Longtime Abilenian Earl Mackey is one of the 5,000 roughnecks who largely vanished from Texas oil fields toward the end of the big boom.

Now he wonders what all this renewed activity in the oil patch truly means.

"I worry about the new corporate approach to things," he told me the other day, on the eve of going out on a drilling job about 40 miles west of here. "They want the old oil-field experience and ways, but it seems they also want to control the men and equipment a lot more.

"Only thing is, most corporate types know little about actually working on a rig. They're not out there."

Earl rang me after reading several stories in Sunday's "Reporter-News" about changing times and attitudes in the oil patch.
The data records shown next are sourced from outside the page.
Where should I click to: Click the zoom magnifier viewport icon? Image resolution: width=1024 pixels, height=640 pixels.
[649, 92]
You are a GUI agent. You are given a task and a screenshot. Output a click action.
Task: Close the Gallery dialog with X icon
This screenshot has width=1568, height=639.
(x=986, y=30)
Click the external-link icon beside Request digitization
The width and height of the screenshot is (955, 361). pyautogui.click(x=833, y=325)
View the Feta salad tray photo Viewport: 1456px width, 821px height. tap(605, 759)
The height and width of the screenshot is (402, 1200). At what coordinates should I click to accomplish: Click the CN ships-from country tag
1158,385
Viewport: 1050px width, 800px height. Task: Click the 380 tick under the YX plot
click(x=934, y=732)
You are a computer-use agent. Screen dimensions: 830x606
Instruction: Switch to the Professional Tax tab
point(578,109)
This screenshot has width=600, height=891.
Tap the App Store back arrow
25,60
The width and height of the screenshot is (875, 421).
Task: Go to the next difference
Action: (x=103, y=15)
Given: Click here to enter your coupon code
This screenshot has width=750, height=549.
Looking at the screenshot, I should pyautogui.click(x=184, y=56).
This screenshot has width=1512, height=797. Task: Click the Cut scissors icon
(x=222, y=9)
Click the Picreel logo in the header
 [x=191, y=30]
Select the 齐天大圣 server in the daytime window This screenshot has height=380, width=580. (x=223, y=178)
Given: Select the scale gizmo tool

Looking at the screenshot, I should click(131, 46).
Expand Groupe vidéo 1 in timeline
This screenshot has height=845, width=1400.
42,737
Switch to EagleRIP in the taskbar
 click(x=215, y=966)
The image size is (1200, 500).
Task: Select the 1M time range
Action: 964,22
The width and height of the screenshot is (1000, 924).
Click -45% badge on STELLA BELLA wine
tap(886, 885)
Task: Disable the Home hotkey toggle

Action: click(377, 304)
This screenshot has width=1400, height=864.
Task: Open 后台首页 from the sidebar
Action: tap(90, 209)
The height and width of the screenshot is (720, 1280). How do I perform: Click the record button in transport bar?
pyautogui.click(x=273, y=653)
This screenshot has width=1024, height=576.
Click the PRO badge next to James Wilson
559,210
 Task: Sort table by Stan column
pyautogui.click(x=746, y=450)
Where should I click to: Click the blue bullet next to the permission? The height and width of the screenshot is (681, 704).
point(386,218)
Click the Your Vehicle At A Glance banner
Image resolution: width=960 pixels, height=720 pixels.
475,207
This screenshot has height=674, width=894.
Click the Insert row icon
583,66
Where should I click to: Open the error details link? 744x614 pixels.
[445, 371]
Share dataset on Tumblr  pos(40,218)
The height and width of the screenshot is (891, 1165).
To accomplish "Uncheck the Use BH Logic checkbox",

He read how many of the roughnecks he worked alongside years ago have left that rugged lifestyle forever, preferring to rely on more stable jobs.

Granted, the former roughnecks may not make as much, but with families to support and homes to pay for, they need something they can count on.

For some, counting on the oil patch has always been a bit too much like panning for gold.

EVIL TO PAY

Earl Mackey has been more inventive than many a roughneck leaving the oil patch. After the boom of the late 1970s and early '80s played out, he tackled a number of projects, including marketing a fancifully decorated army of "cactus-patch dolls" and inventing something called a "screamer bullet."

The "bullet," when triggered and loaded into a firearm, lets off an ear-piercing shriek if a child picks it up.

When I dropped by his house the other day, Earl was sitting in what passes for his office, his desk top covered with dozens of little potted cactus plants, most of them sporting eyeballs and mustaches and ready for shipping.

But the call of the oil field is strong. Some resist it, such as former oil-field denizen Tony Summers, 38, a burly fellow whose father and grandfather labored in the oil patch. Today, Tony is happy working in Clyde's city maintenance department, toiling more or less regular hours and receiving a regular paycheck.

As a father and husband, such things are important.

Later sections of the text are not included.